∞. O argumento gnosiológico ou a revolução cartesiana

Chegamos ao cerne deste texto, o ponto de onde tudo parte e para onde tudo converge. É minha opinião que Descartes alcançou o que chamarei com uma pitada de ironia de “prova gnosiológica”. A expressão tem duas qualidades que a tornam irrecusável: é exata e provocadora.

Entendo ter descrito aqui o processo pelo qual a ideia de infinito se afirma como condição de possibilidade de toda ideia ou argumento. Por outro lado, como nada na nossa experiência mundana nos indica sua existência, logo a presença dessa ideia em nós – ideia inata, portanto, definidora de nossa essência pensante – só pode ter sido impressa em nós por Deus. Um assunto de outra ordem, portanto. Ecumenicamente, direi apenas: há em mim uma ideia de infinito independente de qualquer experiência mundana e condição de possibilidade da ideia de todos os entes.

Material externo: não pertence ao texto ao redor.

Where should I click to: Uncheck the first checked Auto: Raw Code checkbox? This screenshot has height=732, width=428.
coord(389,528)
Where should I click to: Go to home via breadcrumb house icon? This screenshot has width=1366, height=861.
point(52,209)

Por sua vez, a experiência do Cogito, que nos permitiu chegar com segurança à ideia de infinito, também me parece – e acredito tê-lo demonstrado – irrefutável em seu rigor lógico.

Não custa resumir como chegamos até aqui.

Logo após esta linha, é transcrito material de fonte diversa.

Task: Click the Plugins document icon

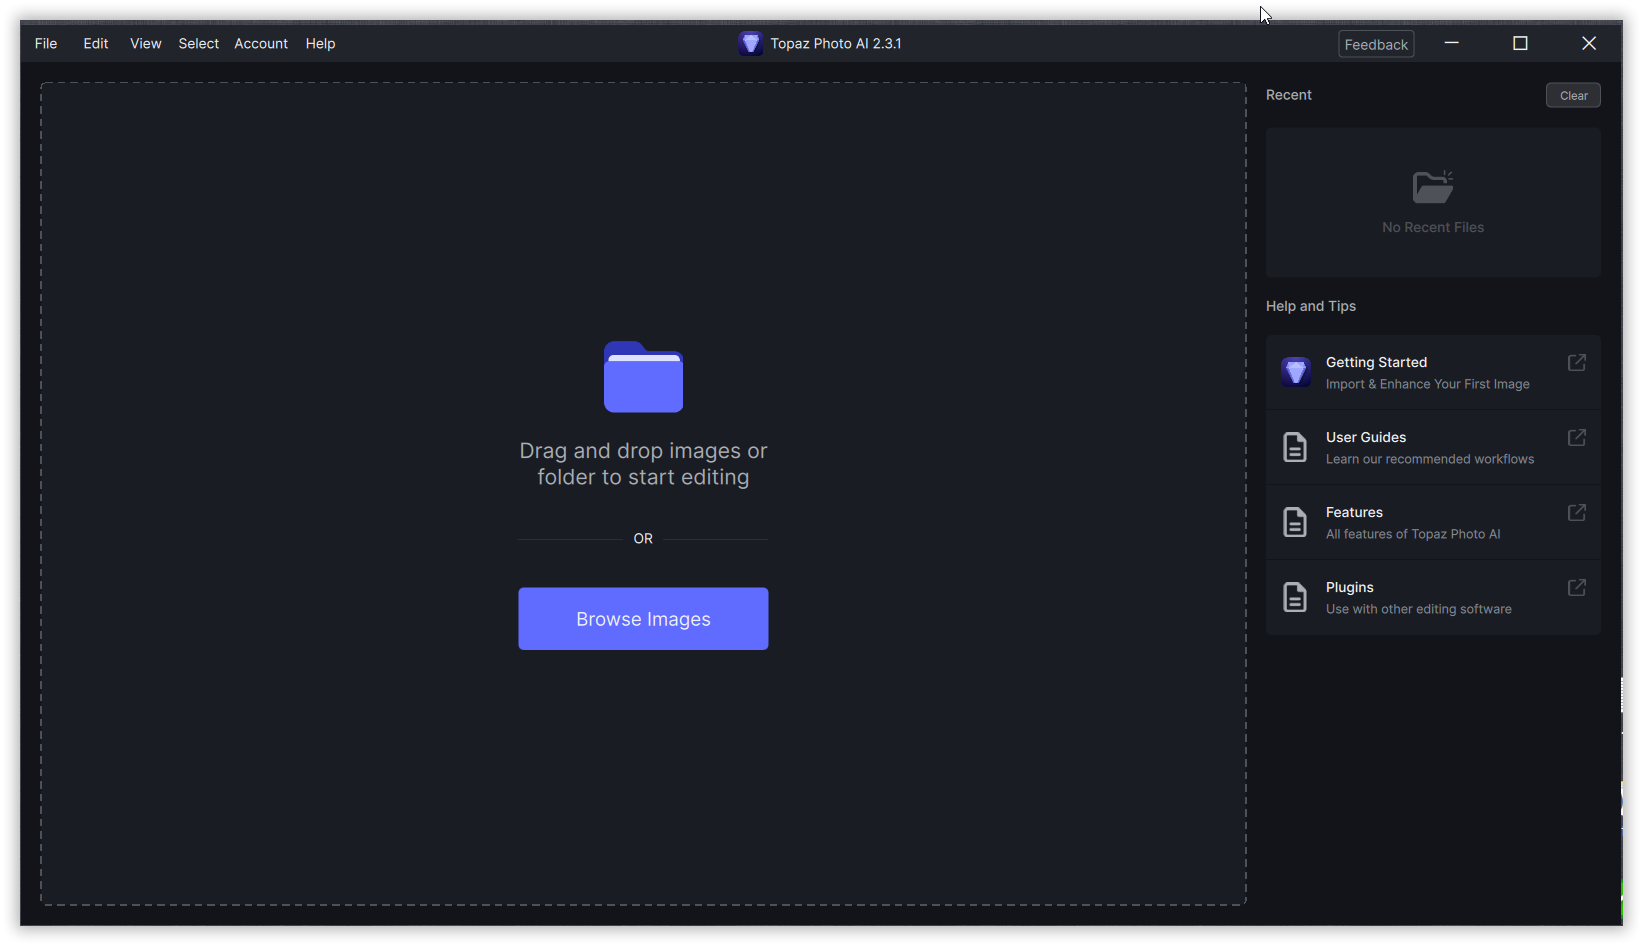Action: click(x=1295, y=597)
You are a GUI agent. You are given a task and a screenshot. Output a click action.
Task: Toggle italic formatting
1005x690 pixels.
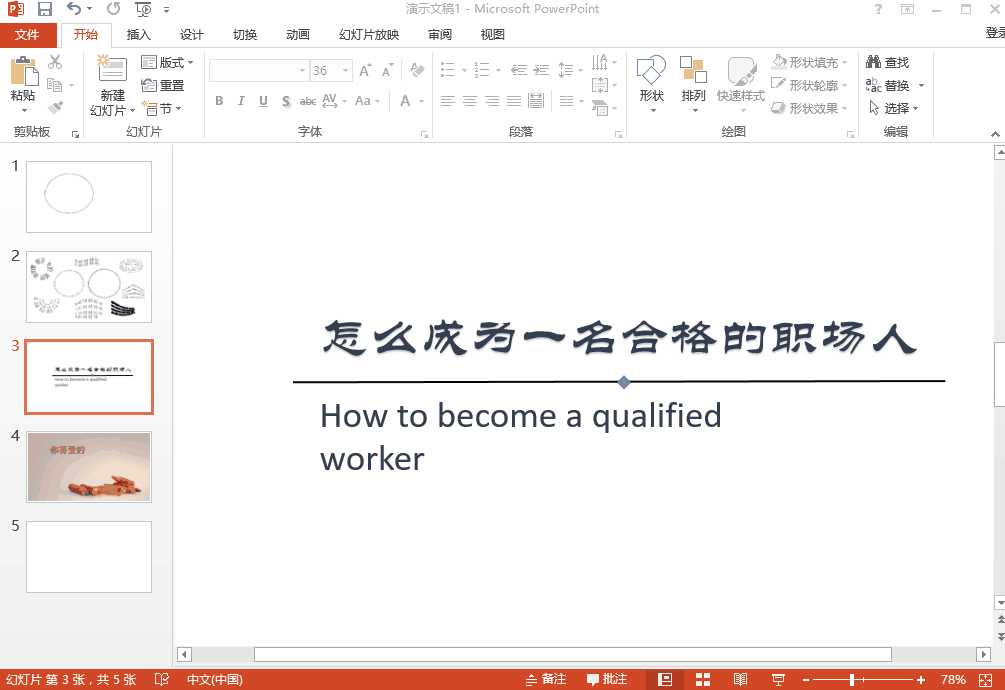tap(241, 101)
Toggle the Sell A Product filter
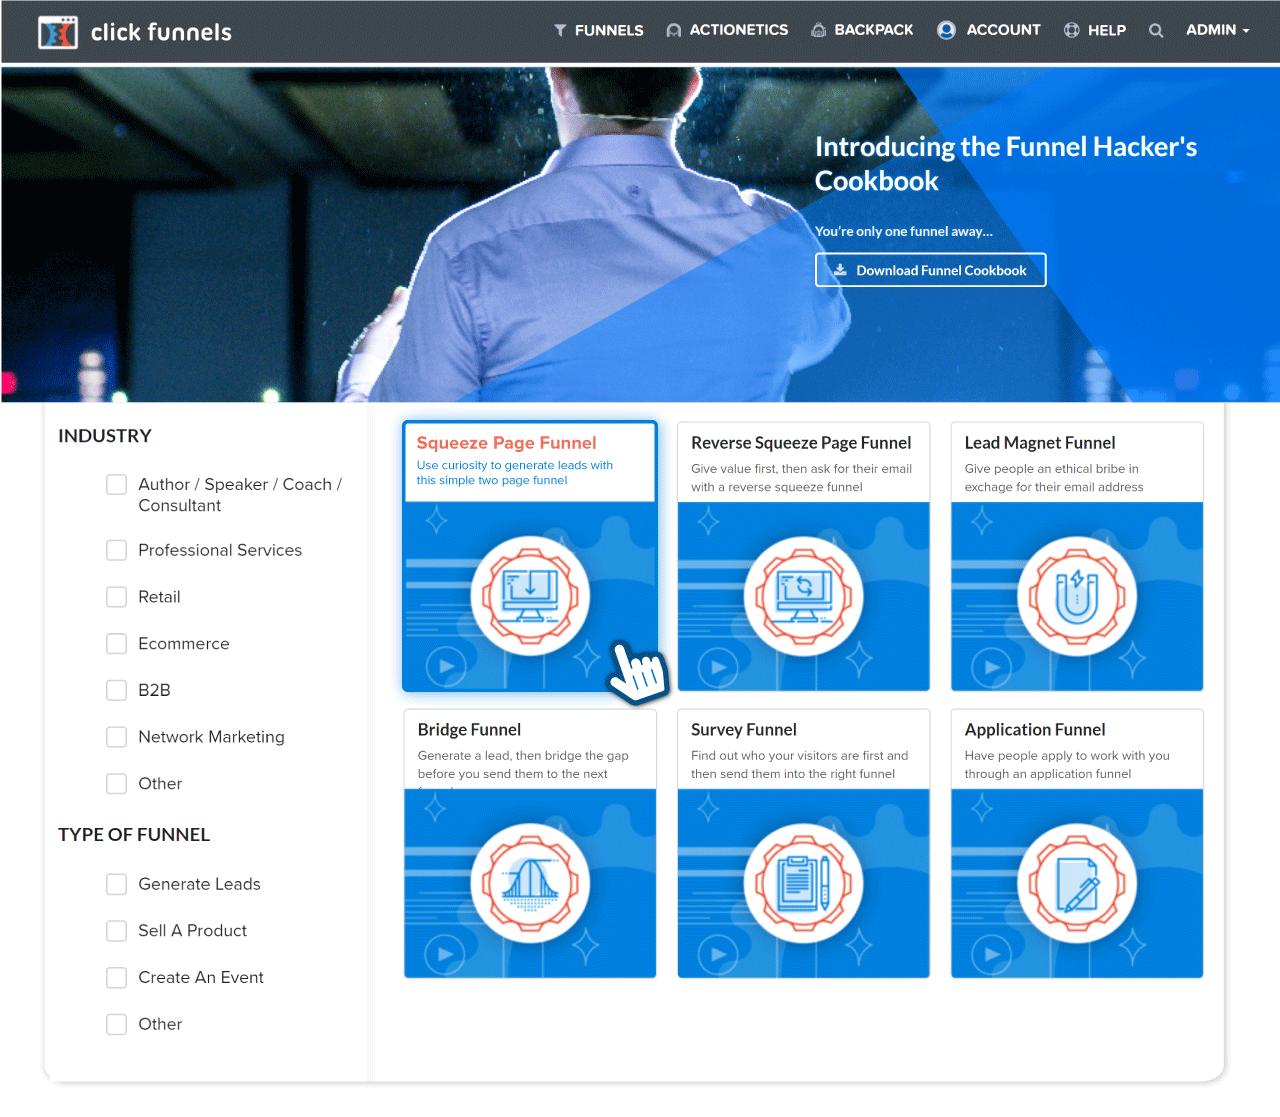1280x1117 pixels. point(117,931)
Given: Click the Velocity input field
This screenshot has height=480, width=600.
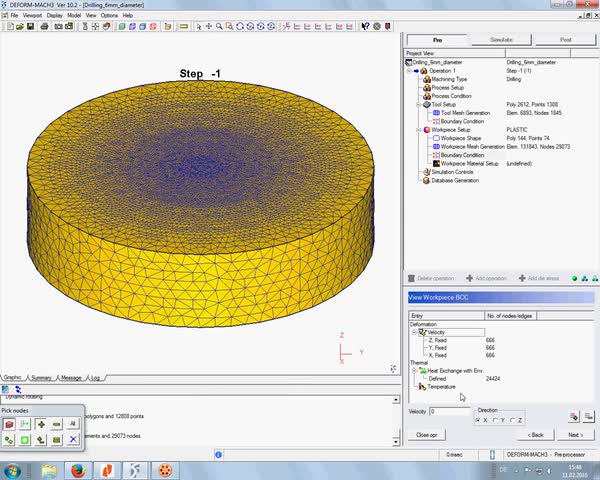Looking at the screenshot, I should pyautogui.click(x=450, y=411).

  1. A hipótese gnóstica do Gênio Maligno me obriga a focar a atenção no modo negativo da vontade (noluntas) para não permitir que nenhuma ideia ou argumento dure o suficiente para se erguer com pretensão de verdade em minha mente.
  2. O que emerge dessa experiência é uma ideia singular, produto exclusivo da minha noluntade, mas por definição, indubitável: uma pura duração vazia de conteúdo. Essa ideia de modo algum se confunde comigo mesmo, mas me permite afirmar sem hesitação que eu penso e sou.
  3. Se ao menos eu existo indubitavelmente sinto-me autorizado a inventariar minhas ideias. E as descubro todas possíveis desde que não reivindiquem a contrapartida de um mundo correlato.
  4. Entre elas descubro uma que por definição não pode ser derivada de nenhuma experiência minha real, fictícia, abstrata ou imaginária, porque nada na minha condição finita aponta para a possibilidade de uma ideia de infinito.
  5. Por outro lado, se analiso minhas ideias, como elas se constituem como representação de coisas existentes, que duram no tempo, percebo que elas têm como condição de possibilidade essa ideia de infinito que me me propicia um “domínio do tempo” capaz de me permitir dizer que o ser do momento 1 é o mesmo ser do momento 2, a despeito de suas mudanças. E o mesmo, acrescento eu, pode se aplicado às cadeias causais, que também se desenvolvem no tempo.

Perceber que a ideia de infinito é condição de possibilidade de todas as outras ideias e argumentos é perceber que ela é primeira – na ordem das razões – mesmo que eu só possa me dar conta dela e de seu papel depois da experiência do Cogito. Uma ideia, portanto, inata e definidora de minha condição de ser pensante.